Saturday, July 05, 2008

Susanna Hummer

Susanna Elizabeth Hummer McSween Barber was born on December 30, 1845. As an adult in New Mexico the Hispanics said she "always looked like a big doll" with her makeup and fancy hair-do's, but she was born Brethren in Adams County, Pennsylvania, near Gettysburg.

Nobody knows why the young Brethren teenager Susanna Hummer jumped out of her window a few days after the famous Battle of Gettysburg - whether because she was only one of sixteen children in the house, whether she was tired of wearing the plain garb, or because of the death of her good friend Jennie Wade, the only civilian killed during the conflict at Gettysburg.

Or maybe it was the sight of all those men in blue and grey uniforms marching past her home gave her the wanderlust.
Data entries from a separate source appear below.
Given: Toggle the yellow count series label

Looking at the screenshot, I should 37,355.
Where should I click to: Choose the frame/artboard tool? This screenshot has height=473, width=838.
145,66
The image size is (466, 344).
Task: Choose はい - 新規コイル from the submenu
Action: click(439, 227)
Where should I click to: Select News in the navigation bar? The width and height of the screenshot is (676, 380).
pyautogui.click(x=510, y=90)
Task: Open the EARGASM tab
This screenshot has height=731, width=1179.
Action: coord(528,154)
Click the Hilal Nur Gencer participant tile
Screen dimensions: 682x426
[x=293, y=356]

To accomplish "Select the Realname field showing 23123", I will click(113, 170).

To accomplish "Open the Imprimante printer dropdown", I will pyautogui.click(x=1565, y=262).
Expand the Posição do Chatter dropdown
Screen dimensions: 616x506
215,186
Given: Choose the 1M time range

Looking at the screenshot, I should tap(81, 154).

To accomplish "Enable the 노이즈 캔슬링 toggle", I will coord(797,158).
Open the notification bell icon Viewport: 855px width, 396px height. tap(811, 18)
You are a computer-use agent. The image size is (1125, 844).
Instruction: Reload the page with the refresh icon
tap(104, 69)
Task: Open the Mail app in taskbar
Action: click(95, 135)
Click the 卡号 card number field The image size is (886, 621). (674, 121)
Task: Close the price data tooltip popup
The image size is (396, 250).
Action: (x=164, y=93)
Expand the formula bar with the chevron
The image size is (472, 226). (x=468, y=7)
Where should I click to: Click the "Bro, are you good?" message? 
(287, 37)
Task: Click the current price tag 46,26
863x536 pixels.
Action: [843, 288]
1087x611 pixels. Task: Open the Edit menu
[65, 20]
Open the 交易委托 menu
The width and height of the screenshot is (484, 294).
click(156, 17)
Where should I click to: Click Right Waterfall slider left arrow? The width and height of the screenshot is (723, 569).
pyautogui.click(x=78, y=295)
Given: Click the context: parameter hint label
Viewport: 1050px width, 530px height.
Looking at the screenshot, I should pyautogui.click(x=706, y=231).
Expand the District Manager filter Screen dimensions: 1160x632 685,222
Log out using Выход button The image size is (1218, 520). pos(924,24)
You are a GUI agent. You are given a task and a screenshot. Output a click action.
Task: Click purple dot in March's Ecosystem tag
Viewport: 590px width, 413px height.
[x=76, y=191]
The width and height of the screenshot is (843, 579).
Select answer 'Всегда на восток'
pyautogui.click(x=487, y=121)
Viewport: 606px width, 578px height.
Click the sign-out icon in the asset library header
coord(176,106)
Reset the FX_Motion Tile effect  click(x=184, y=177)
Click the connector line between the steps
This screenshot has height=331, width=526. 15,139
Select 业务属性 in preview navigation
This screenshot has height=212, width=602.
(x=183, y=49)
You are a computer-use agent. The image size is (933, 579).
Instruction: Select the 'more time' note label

Indeed there is a family tradition that the seventeen year old Susanna fell in love with one of the soldiers, jumped our her window, and never looked back.

What is known is that after disappearing for a decade she turned up in Eureka, Kansas in 1873, married to a mysterious stranger, a red-haired Scot named Alexander McSween, and five years later she was living in New Mexico in what amounted to a palace, before she was caught up in the infamous Lincoln County War. Though her husband died in the gun battles between two finance companies, she was remembered for trying to save her precious piano when her nine room hacienda was burned to the ground by rustlers, and for the fact that her husband had hired an eighteen-year-old named William Antrim - better known as Billy the Kid - to help protect them. Because of Billy the battle became the subject of over two hundred books and Susanna became famous.

The widow McSween later married and divorced, and went to to become one of the most successful entrepreneurs of the old west, earning her the title of "The Cattle Queen of Lincoln County." Susanna Elizabeth Hummer McSeen Barber injured herself as an old woman jumping out of another window when her home burned down around her, but to her dying day she wore bright colors and high fashions, a stark contrast to the muted plain clothers she had grown up with.